Часть 9 из 66 В начало
Для доступа к библиотеке пройдите авторизацию
…Однажды я вызнала у Геры телефон директора одного из детских домов нашего города, в который бывший муж ежемесячно отправлял денежную помощь. Людмила Геннадьевна всю профессиональную жизнь курировала детей-инвалидов. Сейчас я отчётливо понимала, что выбрала совсем неподходящее время для погружения в гнетущую атмосферу, требующую неимоверной стойкости и крепости духа. Но тогда под влиянием сиюминутного порыва, угнетённая холодностью Геры и тяжело переживая в одиночку, без поддержки случившийся выкидыш, я решила съездить и посмотреть своими глазами как жили дети-сироты, как проводили свой досуг, чем увлекались. Подольский никогда глубоко не вникал в их быт, интересы, не снисходил до общения, делая исключение лишь для директрисы. Он довольствовался сухими цифрами. «Нужна энная сумма? Не проблема. Обоснуйте и я вам её предоставлю», — такова его жизненная позиция, касающаяся вопросов благотворительности.

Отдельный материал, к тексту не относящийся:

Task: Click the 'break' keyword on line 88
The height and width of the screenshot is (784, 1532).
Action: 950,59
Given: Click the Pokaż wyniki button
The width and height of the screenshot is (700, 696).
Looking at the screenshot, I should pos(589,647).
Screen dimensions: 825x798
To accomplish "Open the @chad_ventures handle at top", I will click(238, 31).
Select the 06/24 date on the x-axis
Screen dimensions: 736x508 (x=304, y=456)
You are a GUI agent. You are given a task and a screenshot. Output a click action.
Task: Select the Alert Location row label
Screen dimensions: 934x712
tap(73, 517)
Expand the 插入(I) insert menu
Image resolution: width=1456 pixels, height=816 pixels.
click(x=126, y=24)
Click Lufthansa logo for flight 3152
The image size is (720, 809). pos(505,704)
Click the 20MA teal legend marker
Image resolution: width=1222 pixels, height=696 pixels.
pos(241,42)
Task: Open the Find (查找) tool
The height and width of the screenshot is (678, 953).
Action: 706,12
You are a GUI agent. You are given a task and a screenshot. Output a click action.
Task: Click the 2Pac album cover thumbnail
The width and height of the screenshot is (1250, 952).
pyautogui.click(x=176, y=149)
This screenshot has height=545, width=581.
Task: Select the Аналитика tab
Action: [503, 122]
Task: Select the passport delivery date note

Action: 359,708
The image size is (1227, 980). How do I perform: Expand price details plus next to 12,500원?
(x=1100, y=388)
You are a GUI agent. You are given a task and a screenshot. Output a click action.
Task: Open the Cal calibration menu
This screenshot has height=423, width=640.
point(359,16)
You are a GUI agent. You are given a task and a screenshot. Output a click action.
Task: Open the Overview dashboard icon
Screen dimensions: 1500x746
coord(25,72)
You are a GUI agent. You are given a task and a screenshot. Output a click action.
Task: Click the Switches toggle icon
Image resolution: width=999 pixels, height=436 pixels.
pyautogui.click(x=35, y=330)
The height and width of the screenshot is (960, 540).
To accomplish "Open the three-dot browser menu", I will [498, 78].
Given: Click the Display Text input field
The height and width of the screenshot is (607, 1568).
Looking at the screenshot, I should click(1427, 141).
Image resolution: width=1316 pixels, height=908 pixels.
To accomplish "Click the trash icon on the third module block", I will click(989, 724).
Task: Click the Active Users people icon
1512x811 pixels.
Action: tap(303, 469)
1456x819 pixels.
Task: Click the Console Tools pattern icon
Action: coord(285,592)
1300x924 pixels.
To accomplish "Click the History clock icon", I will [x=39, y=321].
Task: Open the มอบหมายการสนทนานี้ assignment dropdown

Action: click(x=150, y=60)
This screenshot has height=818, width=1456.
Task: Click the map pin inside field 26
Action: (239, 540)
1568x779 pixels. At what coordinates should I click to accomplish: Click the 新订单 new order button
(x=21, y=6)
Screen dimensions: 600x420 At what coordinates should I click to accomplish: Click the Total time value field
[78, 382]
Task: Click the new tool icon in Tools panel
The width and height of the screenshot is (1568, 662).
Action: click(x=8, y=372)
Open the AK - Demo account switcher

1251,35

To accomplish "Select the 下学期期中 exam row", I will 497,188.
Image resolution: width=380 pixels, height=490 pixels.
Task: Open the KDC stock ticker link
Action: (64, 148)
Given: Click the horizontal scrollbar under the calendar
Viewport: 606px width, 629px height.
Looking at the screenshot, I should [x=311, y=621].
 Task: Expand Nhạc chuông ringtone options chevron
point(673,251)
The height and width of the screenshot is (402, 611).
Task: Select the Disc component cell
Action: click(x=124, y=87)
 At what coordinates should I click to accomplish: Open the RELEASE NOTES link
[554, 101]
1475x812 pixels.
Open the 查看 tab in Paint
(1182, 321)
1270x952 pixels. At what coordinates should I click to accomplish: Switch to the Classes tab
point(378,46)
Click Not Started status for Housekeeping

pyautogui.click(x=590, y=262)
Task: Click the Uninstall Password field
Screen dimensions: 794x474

Я никогда не понимала, почему он не интересовался судьбой тех, для кого сам невольно выступал ангелом-хранителем. А меня волновало именно это. Хотелось копнуть глубже, погрузиться, вникнуть чем кроме денег можно было помочь. Нужда взглядов глаза-в-глаза, поведанных трагедий, стук детских исстрадавшихся сердечек гнала меня прочь из особняка. И я с открытой личной раной добровольно шла туда, откуда невозможно выйти прежним человеком. Если бы кто-то остановил меня за руку тогда…
Закрывая глаза, я часто видела её взгляд. Не придумали таких слов, чтобы его описать. Необъяснимое сочетание внутреннего стержня с отсутствием надежды. Глядя на ту девочку, неожиданно настигало понимание, что слова не нужны. Она заранее предвидела всё, что люди собирались ей сказать. Знала правду, не ждала чуда, не ждала родителей, не надеялась на помощь. Строила планы, мечтала вырасти и выучиться, хотела стать хирургом, чтобы помогать детям, родившимся с увечьями, таким же как она.
Разве так бывает — знать, что выхода нет, но продолжать бороться…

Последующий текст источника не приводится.